14 P.2d 140 | Cal. Ct. App. | 1932

On March 28, 1931, Griffith Roberts and Mary Roberts were man and wife residing in Oakland. They had two minor sons, Frank and Walter, both of whom were living with their parents. The parents were living together and both were employed by Mountain View Cemetery Association. The wife received $75 per month and the husband received $125 per month. When the pay was received the husband delivered his pay check to the wife and out of the common earnings she paid the expenses of the household. On the date last mentioned Mary Roberts sustained an industrial injury from which she died on May 30, 1931. An application was made by the surviving husband to have the claim of each of said minors fixed. The respondent Commission thereafter filed its findings and award and, among other things, found: "3. The employee left surviving her, wholly dependent, Frank Roberts, a minor child, who is entitled to a death benefit of $2479.48 . . . 4. The employee left surviving her Walter Roberts, a minor, who was partially dependent upon her for support." [1] The petitioner contends that under the facts the third finding was not sustained by the evidence.

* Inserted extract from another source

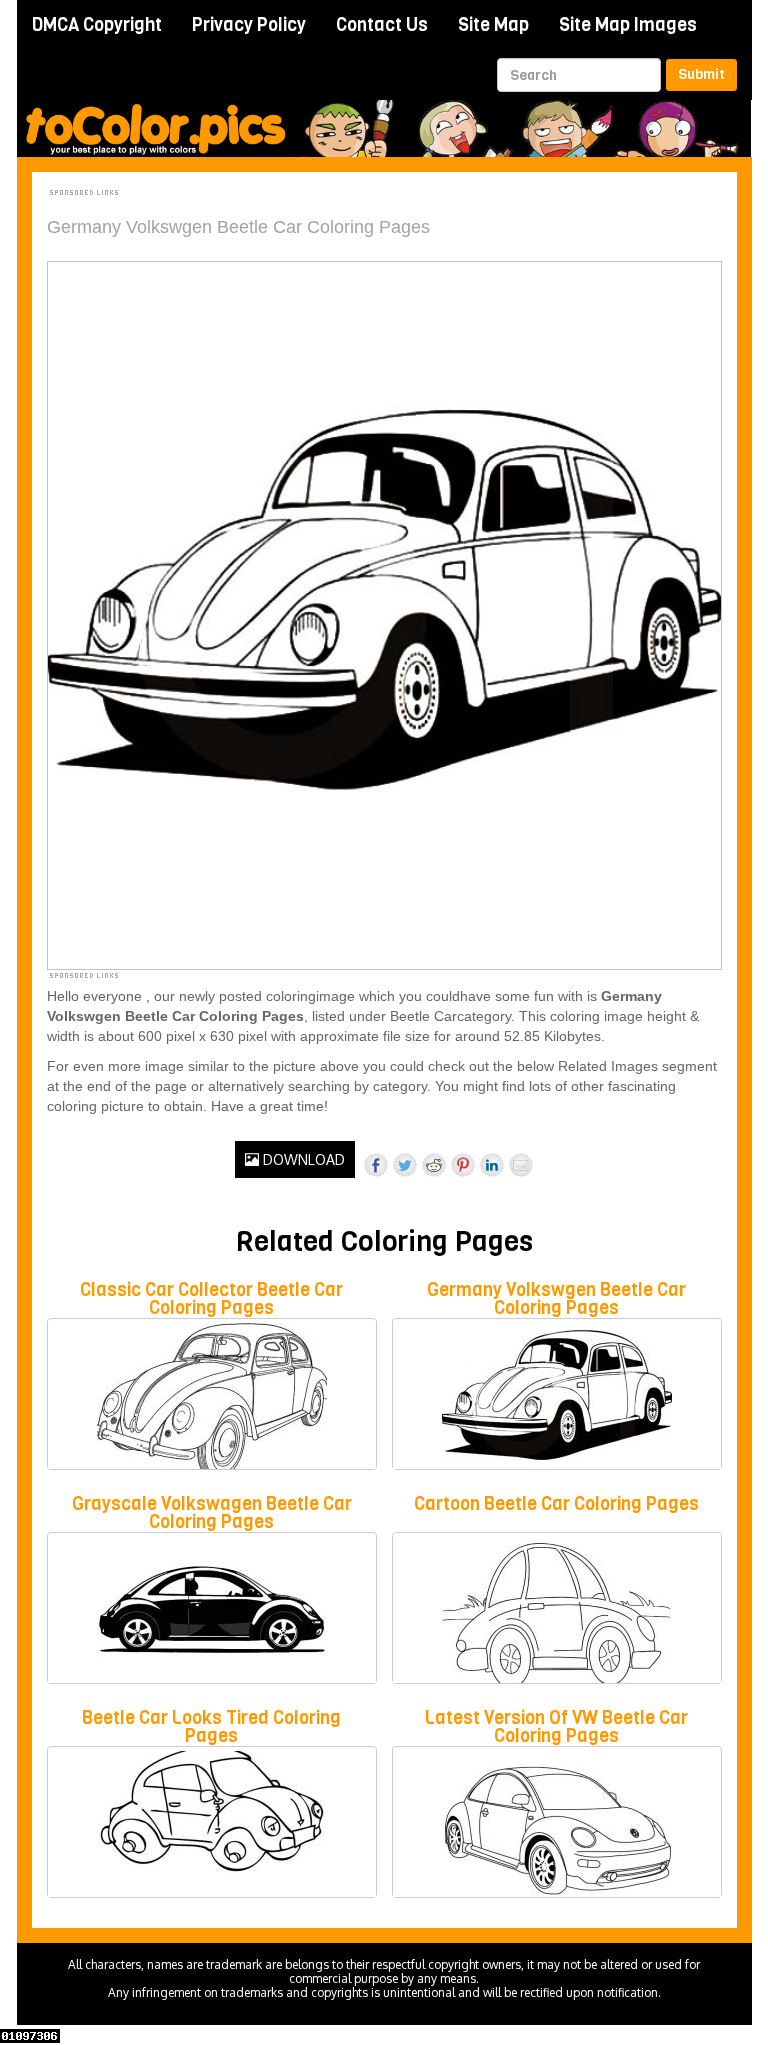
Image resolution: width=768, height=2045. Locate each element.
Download (302, 1159)
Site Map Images (628, 25)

The respondent Commission contends that it was and that said finding was made in direct compliance with section 14 (a) (2) of the Workmen's Compensation Act [as amended by Stats. 1919, p. 917, sec. 5]. The petitioner replies that the statute is ambiguous and it cites and relies on Fox v. Industrial Acc.Com., 194 Cal. 173 [228 P. 38]. Merely because the minors involved in that litigation were domiciled in Japan the respondent Commission seeks to distinguish that case from the instant case. We think the distinction is immaterial and that the case cited by the petitioner is controlling and should be followed by this court. On the authority of that case the award should be and it is hereby annulled, and the proceeding is remanded for further action by the Commission in accordance with this decision.